** SOURCE EXCERPT **
[Start]
I was pleased to have people stop in late on Sat afternoon. Actually, it felt normal to do so. We sat outside on our balcony, with a pleasant breeze blowing and thankfully it was shady and welcomed Alan and Lisa and kids along with 2 friends of theirs. Jess and Daniel stopped by after lunch (they were eating where Ira et al ate) to see all of the home improvements. Natan and Gabe had the company of our friends 2 daughters and some of their buddies - basically, many cute teenage girls in nice Shabbat outfits. What could be bad? I didn't have anything fancy to put out - purchased cookies, bread and cheese and related stuff but again, it felt good to welcome guests on Shabbat.
[End]
** COLLECTED MATERIAL **
[Start]
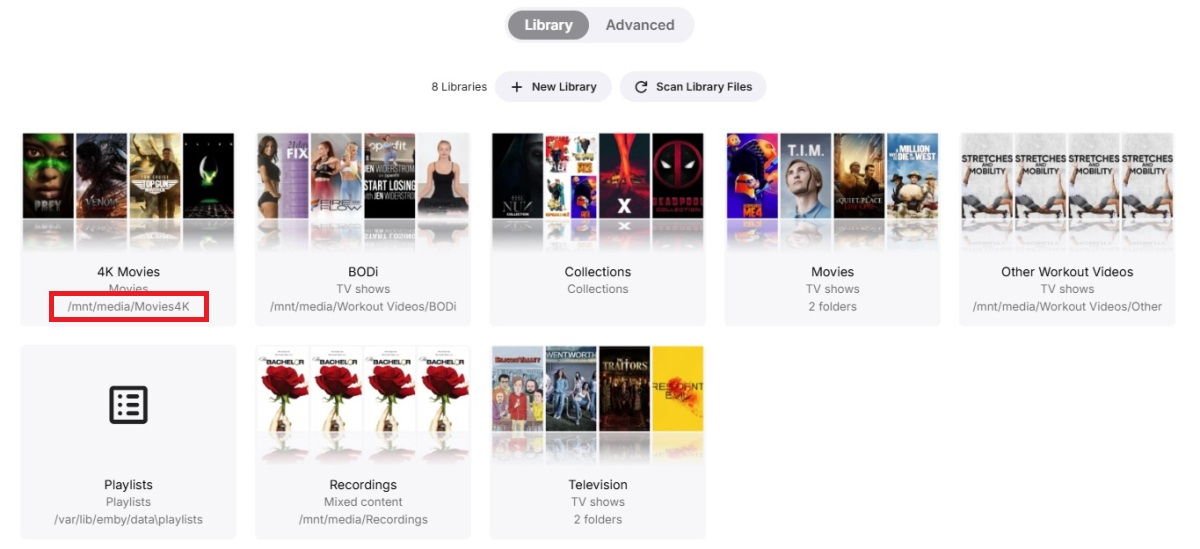The image size is (1200, 549).
Task: Select the Library tab
Action: click(548, 25)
[End]
** TASK SET **
1 – Say whether each statement agrees with the passage about the Saturday afternoon guests. Give yes or no, with the deciding words of the passage quoted exactly. (a) The guests were received in a shady spot on the balcony. (b) Jess and Daniel arrived before lunch. (c) Elaborate homemade food was served to the visitors.
2 – Extend the passage about the Saturday afternoon guests, picking up after its final sentence.
The material is unrelated to the passage about the Saturday afternoon guests.

** RESPONSES **
1 –
(a) Yes: "We sat outside on our balcony, with a pleasant breeze blowing and thankfully it was shady"
(b) No: "Jess and Daniel stopped by after lunch"
(c) No: "I didn't have anything fancy to put out - purchased cookies, bread and cheese and related stuff"

2 –
Sunday morning the miasma had settled a bit again but I pushed myself through a bunch of phone calls and Ira and I went to the bank and properly begged to be given a credit card (that's another story but we were tough and did not accept no for an answer) and I felt suddently that we were doing ok. I also realized that I can live with boxes - this is big for me. That there is no option as I just don't have the NRG to unpack every day. Today, as a matter of fact, after resting and eating a bit after Ulpan, Jess and I went to the local pool and joined and swam and read the paper for a minute and planned the menus of Rosh Hashana. Not bad.

Wednesday, September 13, 2006

Sept 11

It felt very far away. The morning radio broadcast made mention that it was 5 years since 9/11 and the Jerusalem Post Magazine section last Friday covered the topic with a few different related stories. I wondered if it would have felt far away even in Bklyn. That is, 5 years is not insignificant and we all move on in our ways. You look at the horizon and are reminded of the hole, the emptiness, the lack but the memories of that day seemed to have settled down, along with the dust, the smoke and the smell.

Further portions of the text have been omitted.